To support the growth of its network in Asia Pacific, BSO is looking at potentially rolling out microwave connectivity from recent acquisition Apsara across the region.

Asia globe

Demand has been particularly high in Dubai, India, Shanghai, among other locations, as well as to support markets creating trading links between market centers such as London, Tokyo, New York, and Singapore, says Matthew Lempriere, head of Asia Pacific at BSO, who recently joined the vendor from Australian telecoms provider Telstra to lead the Hong Kong office. “It was the right time to open offices in both Hong Kong and Singapore to take advantage of that,” he says.

matthew-lempriere-bso

Much of the demand is being driven by an influx of trading activity to banks in the region, resulting from MSCI’s recent decision to include 234 Chinese A shares in its flagship emerging markets index, which will require increased connectivity services between other Asian market centers and Shanghai.

“With Asia still being the area of growth, China being more and more important every day, foreign exchange volumes increasing across Tokyo and… Singapore, it makes the whole Asia market attractive to the American and European communities,” Lempriere says. “We’ve got super-fast routes into the Shanghai Futures Exchange, to Tokyo, and out to the CME. There’s so much more demand for those kinds of routes now.” 

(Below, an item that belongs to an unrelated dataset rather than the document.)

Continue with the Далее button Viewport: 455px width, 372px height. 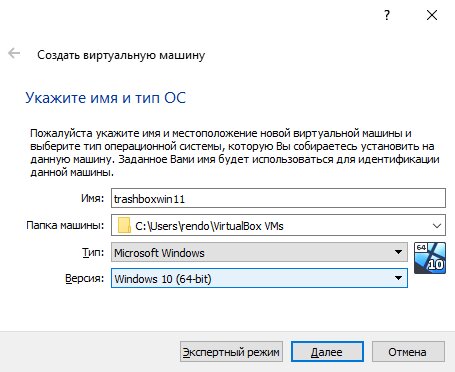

In addition to Lempriere, BSO has relocated sales director Tom Fulford-Brown from London to lead the Singapore office and support BSO’s priority of onboarding more clients in Asia. Lempriere says the vendor will first build up its customer base in the region before looking at hiring more people and potentially investing in new technologies to further improve latency.

One such effort could see BSO roll out microwave connectivity services in the region, where relevant for clients. In January, BSO acquired Apsara Networks, a supplier of wireless connectivity to financial markets that operates a microwave route connecting Nasdaq, NYSE and Bats co-location centers in New Jersey, for an undisclosed sum.

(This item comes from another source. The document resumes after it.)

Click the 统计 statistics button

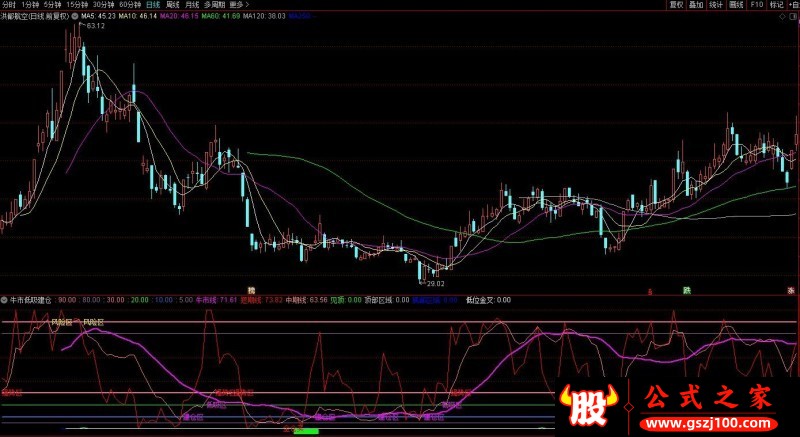click(x=717, y=5)
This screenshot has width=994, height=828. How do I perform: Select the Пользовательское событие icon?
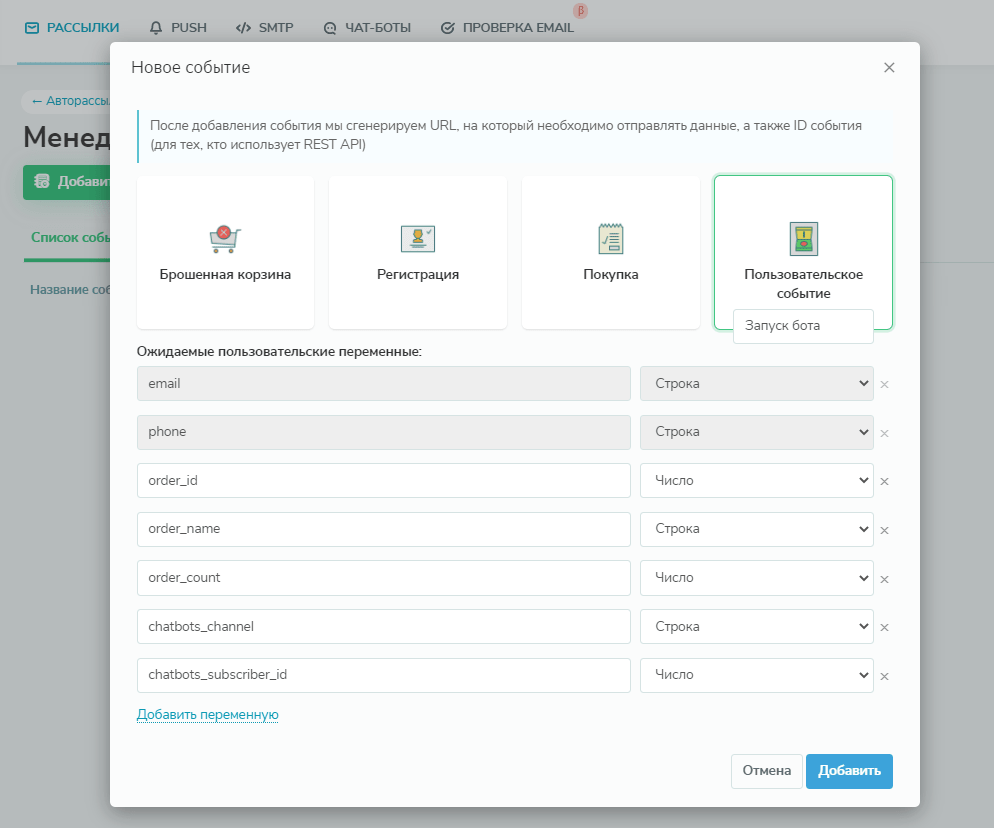click(x=803, y=238)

Lempiere says clients have expressed demand for microwave links—for example, from datacenters in Tokyo to the cable landing station in Japan, which is a couple of hundred kilometers from Equinix’s and BSO’s Tokyo facilities.

“There has been demand for it in Taiwan, Korea, and Singapore, too. We will have to see whether the business case stacks up to do this. We are investigating to see how that works and what the customer demand is, how much latency savings we can achieve, and how we can best roll that kind of capability out,” Lempriere says.